Chandni Akbar, Yiming Li, Wen Li Sung

Research output: Contribution to journalArticlepeer-review

33 Scopus citations

Abstract

A machine learning (ML) aided device simulation of work function fluctuation (WKF) for 3-D multichannel gate-all-around silicon nanosheet MOSFET is presented. To establish the ML model, the random forest regressor (RFR) is explored to predict the characteristic variation of the explored device. The proposed ML-RFR algorithm for predicting the ID-VG curve shows the same degree of accuracy as device simulation and it also estimates the minimum required samples for the converged ML-RFR model, i.e., 330 samples.

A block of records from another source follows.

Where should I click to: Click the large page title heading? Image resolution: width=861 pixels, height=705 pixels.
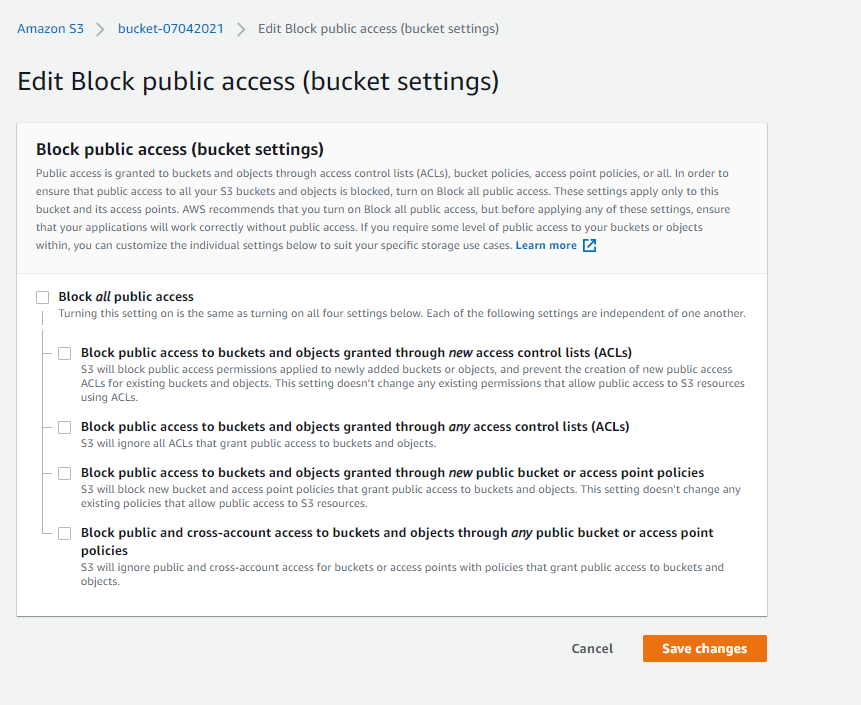[258, 82]
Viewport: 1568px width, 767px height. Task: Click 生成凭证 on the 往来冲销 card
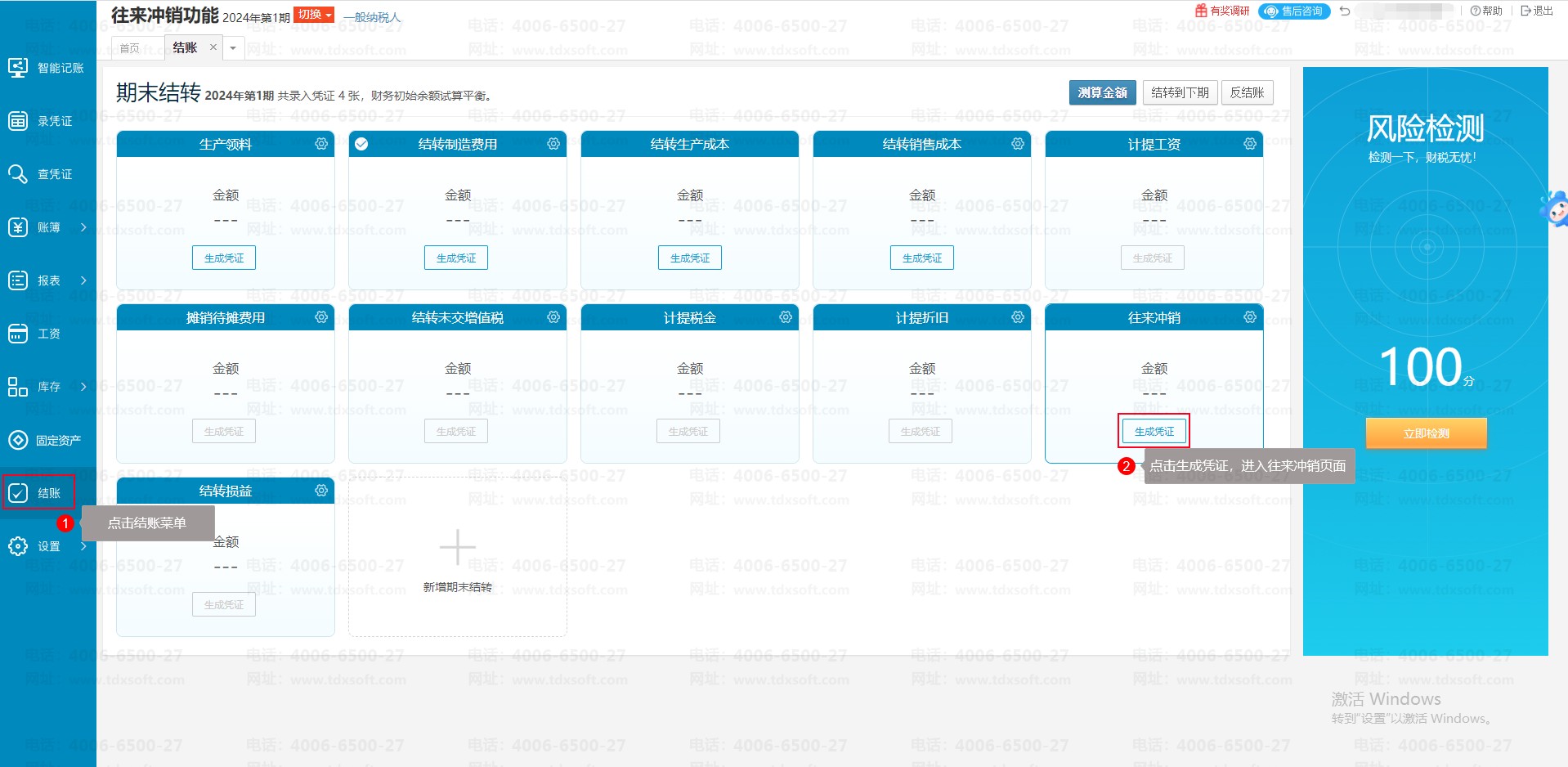click(1154, 431)
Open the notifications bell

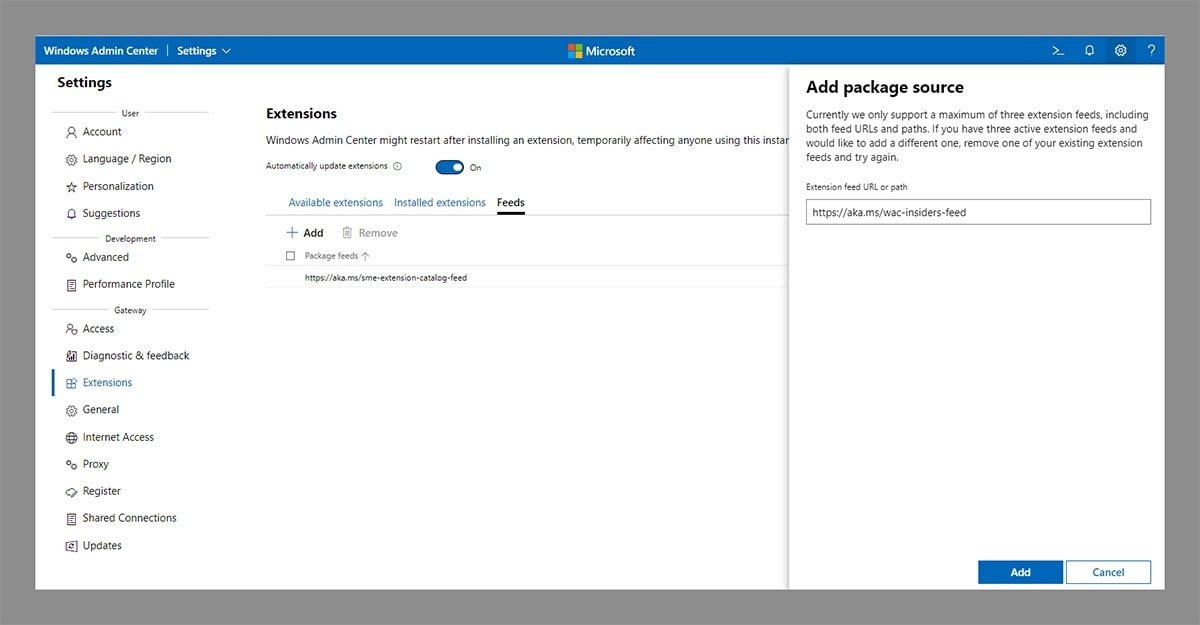pyautogui.click(x=1089, y=50)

By using the root mean squared error value, error rate, and R² score as the evaluation tools, our ML-RFR model infers with an R² score of 99% and an error rate of less than 1%. The main objective of this work is to explore the possibility of ML model that can replace the device simulation to reduce the computational cost and drive energy-efficient devices.

Original languageEnglish
Pages (from-to)5490 - 5497
Number of pages8
JournalIEEE Transactions on Electron Devices
Volume68
Issue number11
DOIs
StatePublished - Nov 2021

Keywords

  • Data models
  • Gallium arsenide
  • Gate-all-around (GAA)
  • machine learning (ML)
  • MOSFET
  • nanosheet (NS)
  • Predictive models
  • random forest regressor (RFR)
  • Semiconductor device modeling
  • Silicon
  • Solid modeling
  • work function fluctuation (WKF).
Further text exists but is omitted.